▸ **TASK PROMPT**
Can you transcribe the lines below word for word, leaving out the pictures?

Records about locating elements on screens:
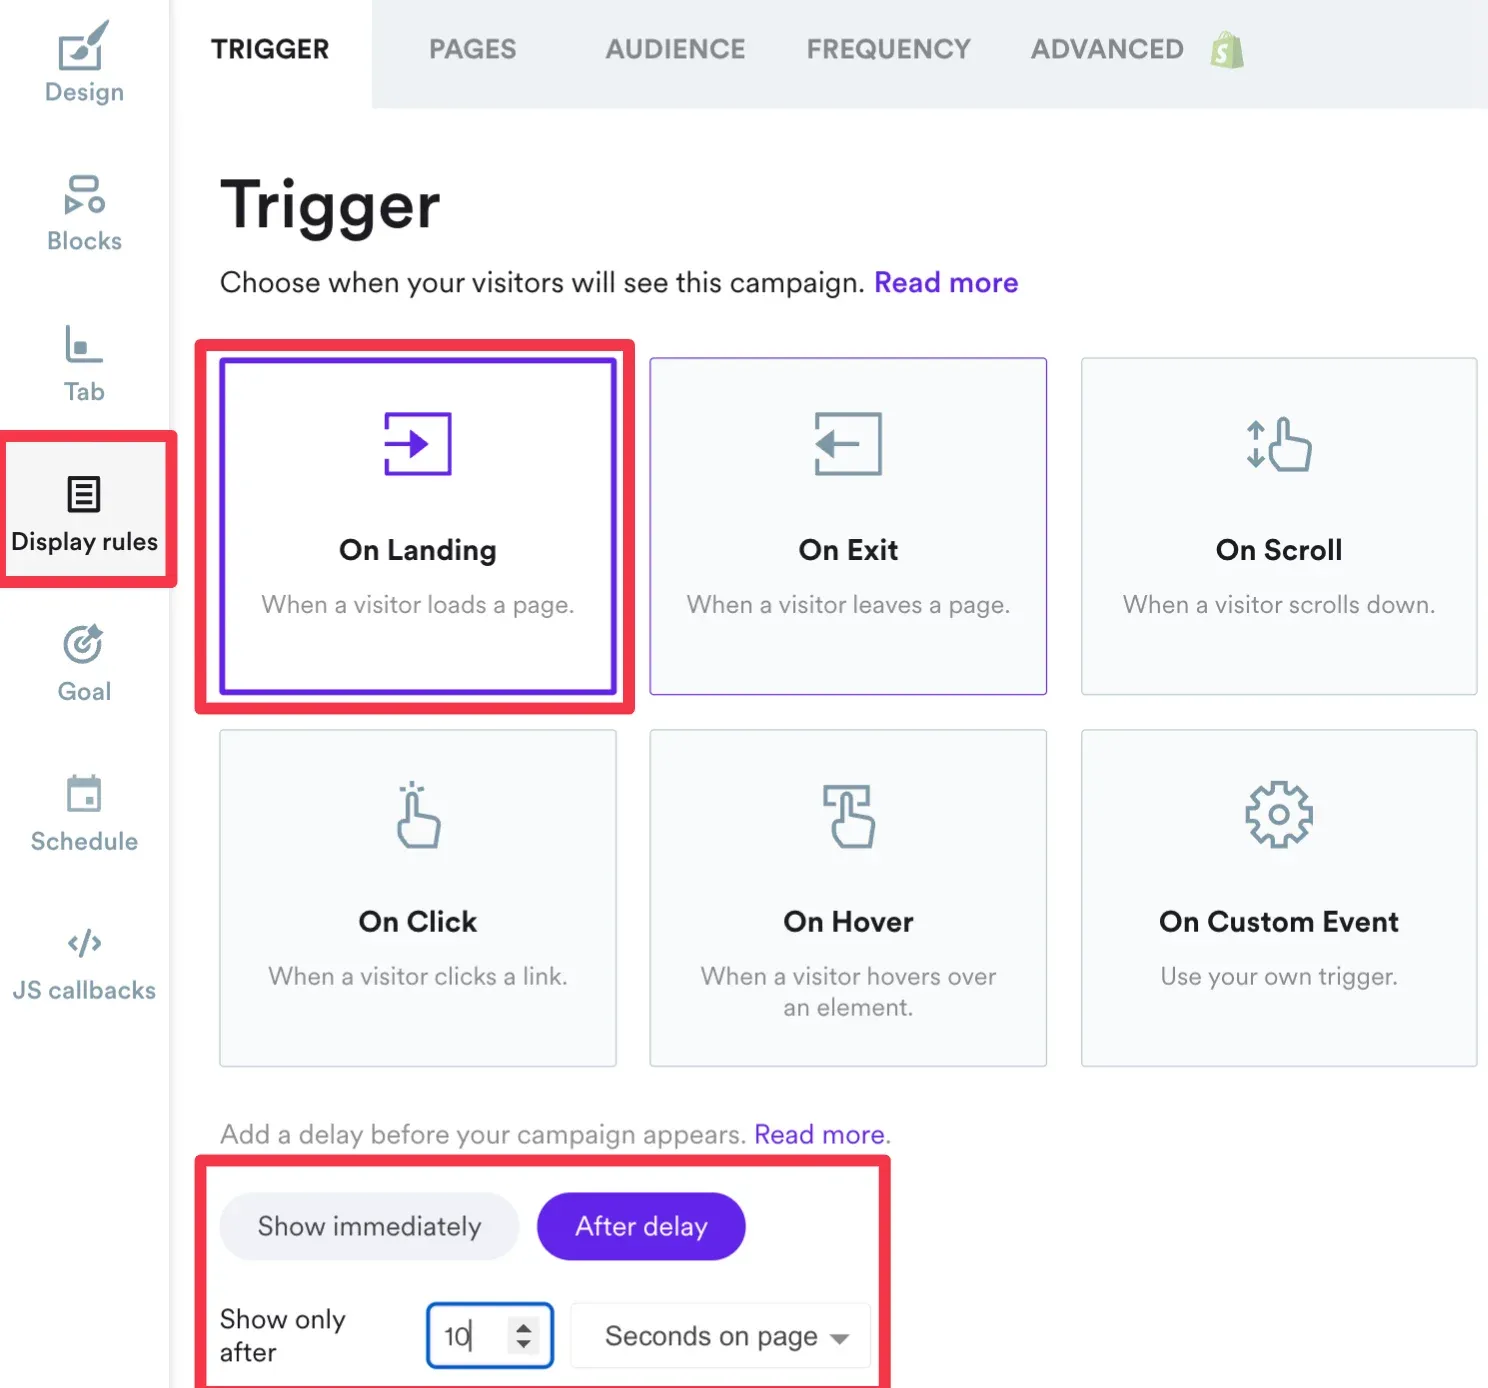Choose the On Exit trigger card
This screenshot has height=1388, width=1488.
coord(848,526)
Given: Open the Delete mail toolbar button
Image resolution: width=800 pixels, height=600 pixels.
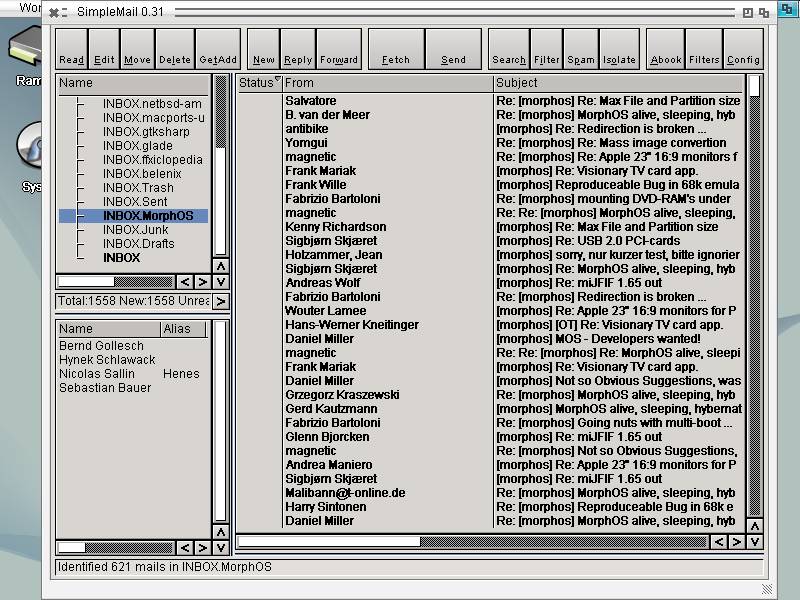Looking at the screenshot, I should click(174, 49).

▸ **FINISHED EXERCISE**
Choose the On Exit trigger card
This screenshot has height=1388, width=1488.
coord(848,526)
Given: Open the Delete mail toolbar button
Image resolution: width=800 pixels, height=600 pixels.
Looking at the screenshot, I should click(174, 49).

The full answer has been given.